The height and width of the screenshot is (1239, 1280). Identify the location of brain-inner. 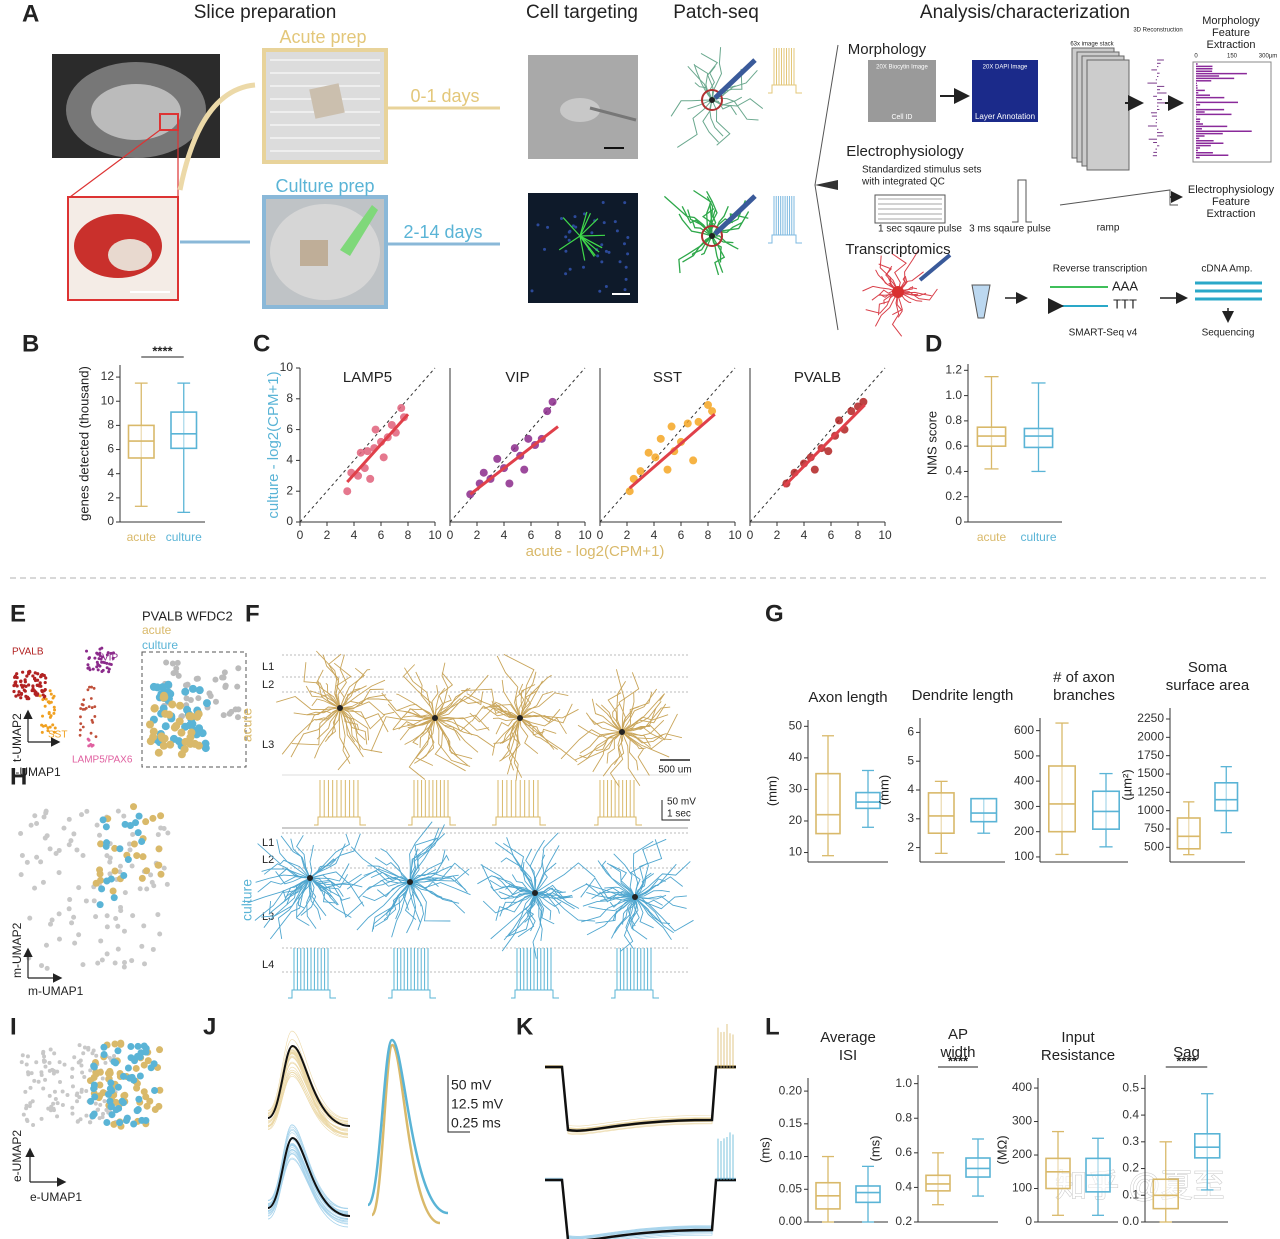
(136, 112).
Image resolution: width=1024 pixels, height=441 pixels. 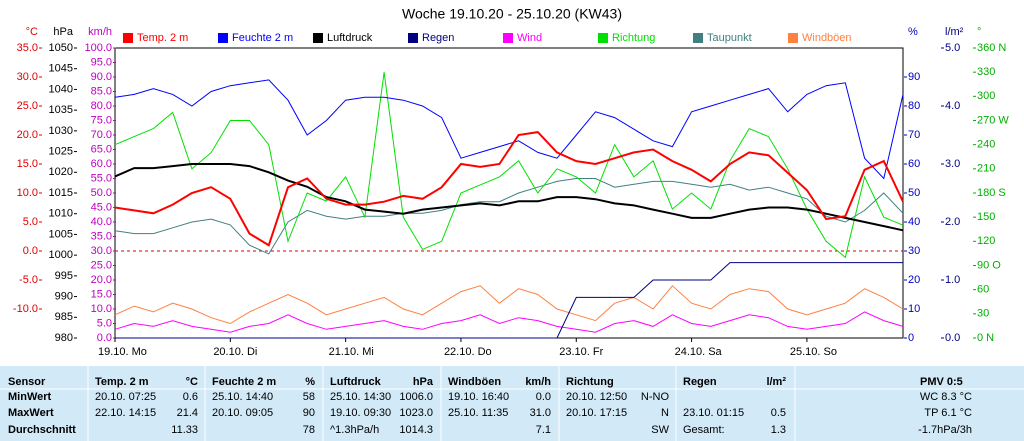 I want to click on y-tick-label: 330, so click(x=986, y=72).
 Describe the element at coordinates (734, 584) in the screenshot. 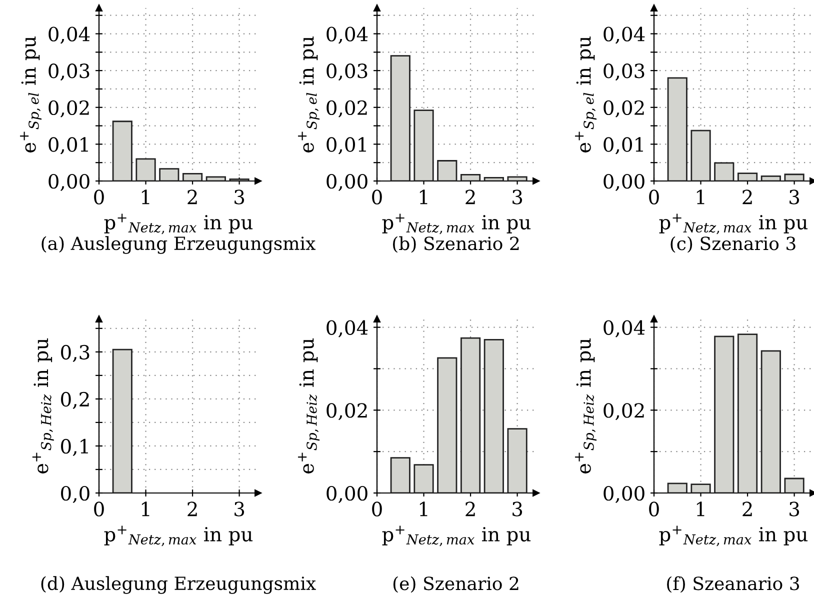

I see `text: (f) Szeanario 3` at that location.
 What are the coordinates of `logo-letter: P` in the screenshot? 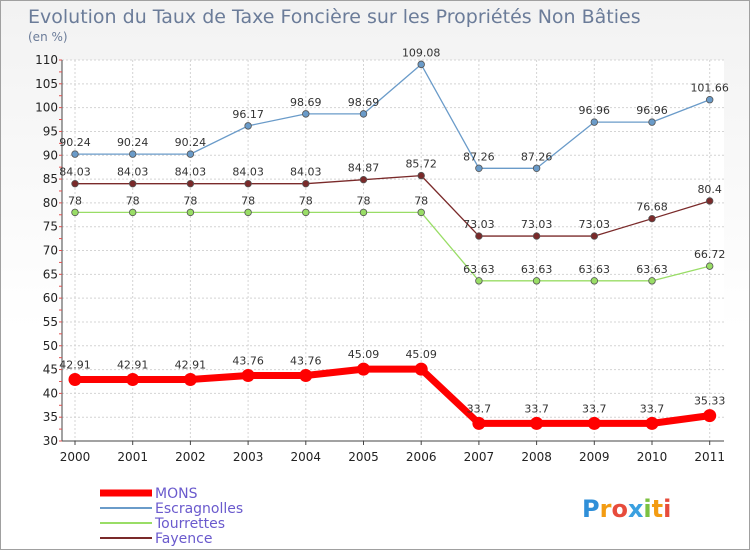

========================================

Problem statement: Copy the entries from the line containing "Describe the element" through the last line of the entries, both ends included. Leave the pictures out.

Answer to the exercise:
 Describe the element at coordinates (734, 584) in the screenshot. 

I see `text: (f) Szeanario 3` at that location.
 What are the coordinates of `logo-letter: P` in the screenshot? 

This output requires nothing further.